There is a danger that you and I would dismiss this story of the Good Samaritan as a nice story of far-off people, a story of another land and another time which has nothing to say to us today.  A great many people distance themselves from the Scriptures in this way and so live comfortable and undisturbed lives, lives which are never truly Christian.  All the action in the story took place on the road from Jerusalem to Jericho.  But it is a road that we are all on.  We are on it now and have been since we were born and will be until we die.  It is a road which passes our door, goes through our school, our parish and through our country.  It is a road we are on wherever we go.  And on that road there are always people in need of our time, our help our care and our love.  But most times we ignore them.  Most times we too pass by on the other side.

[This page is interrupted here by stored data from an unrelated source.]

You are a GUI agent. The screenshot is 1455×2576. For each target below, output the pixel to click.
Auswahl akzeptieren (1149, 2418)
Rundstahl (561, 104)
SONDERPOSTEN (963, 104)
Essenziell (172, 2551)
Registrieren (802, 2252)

There are, in every community, people in need.  There are people in hospital and nursing homes, who stare at the wall or ceiling all day long without a visitor to brighten up their day.  There are elderly people living alone who would love a visit from someone like you and all they need is someone with a friendly face or listening ear to give them half an hour of your time.  There are people who are going through a difficult phase in their life, maybe someone in your own family, in your own school, in your own circle of friends who is crying inside while you and everyone else ignore them and pass by on the other side. 

There are in every community, people in need.  But most times we pass by on the other side and excuse ourselves by saying ‘I mind my own business.’  Our lives are speckled with lost opportunities for doing good.  And in the truly Christian community nobody should be uncared for, nobody left in need.  We must all be helpful and caring people. When Jesus had finished his story about the Good Samaritan he said to the lawyer and to us ‘Go and do the same yourself.’  The message could not be any simpler, could not be made more clearly. 

We must broaden our horizons, my friends and realise that the world is one big neighbourhood, a place where all human beings are our sisters and brothers, and we for our part must look out and wherever there is need, we must, like the Good Samaritan, lend a helping hand.